What you are asked to do: Could you retype only the lines from the one containing "The height and" through the final line of the entries, both included, skipping any images?

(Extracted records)
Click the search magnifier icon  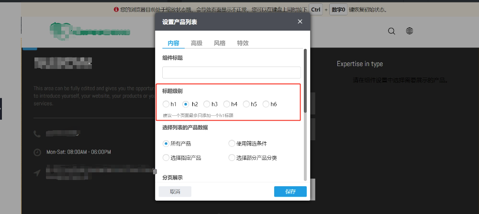[x=391, y=31]
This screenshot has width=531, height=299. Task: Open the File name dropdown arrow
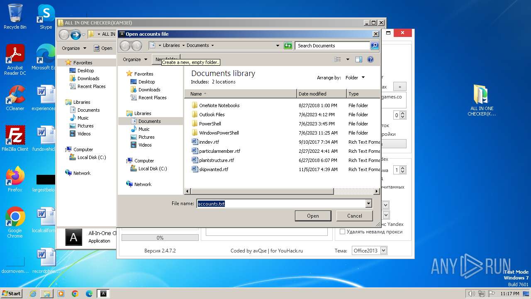368,203
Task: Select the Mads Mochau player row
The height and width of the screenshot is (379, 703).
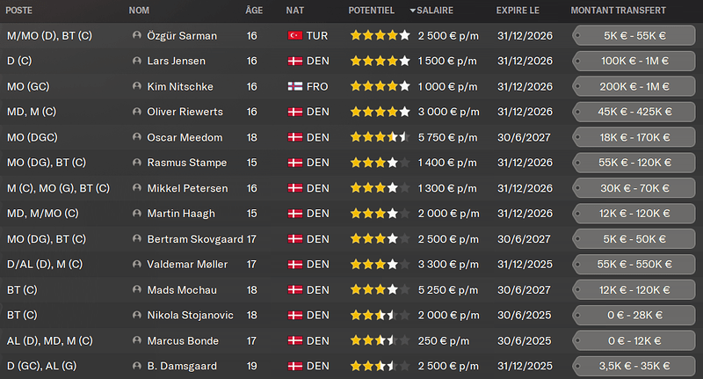Action: (352, 289)
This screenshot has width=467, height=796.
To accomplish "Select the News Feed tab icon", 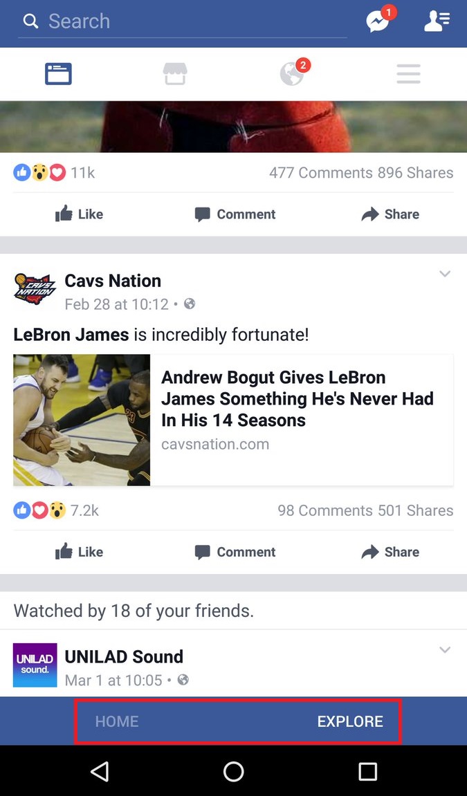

Solution to this exercise:
The height and width of the screenshot is (379, 703).
Action: (352, 289)
This screenshot has width=467, height=796.
To accomplish "Select the News Feed tab icon", 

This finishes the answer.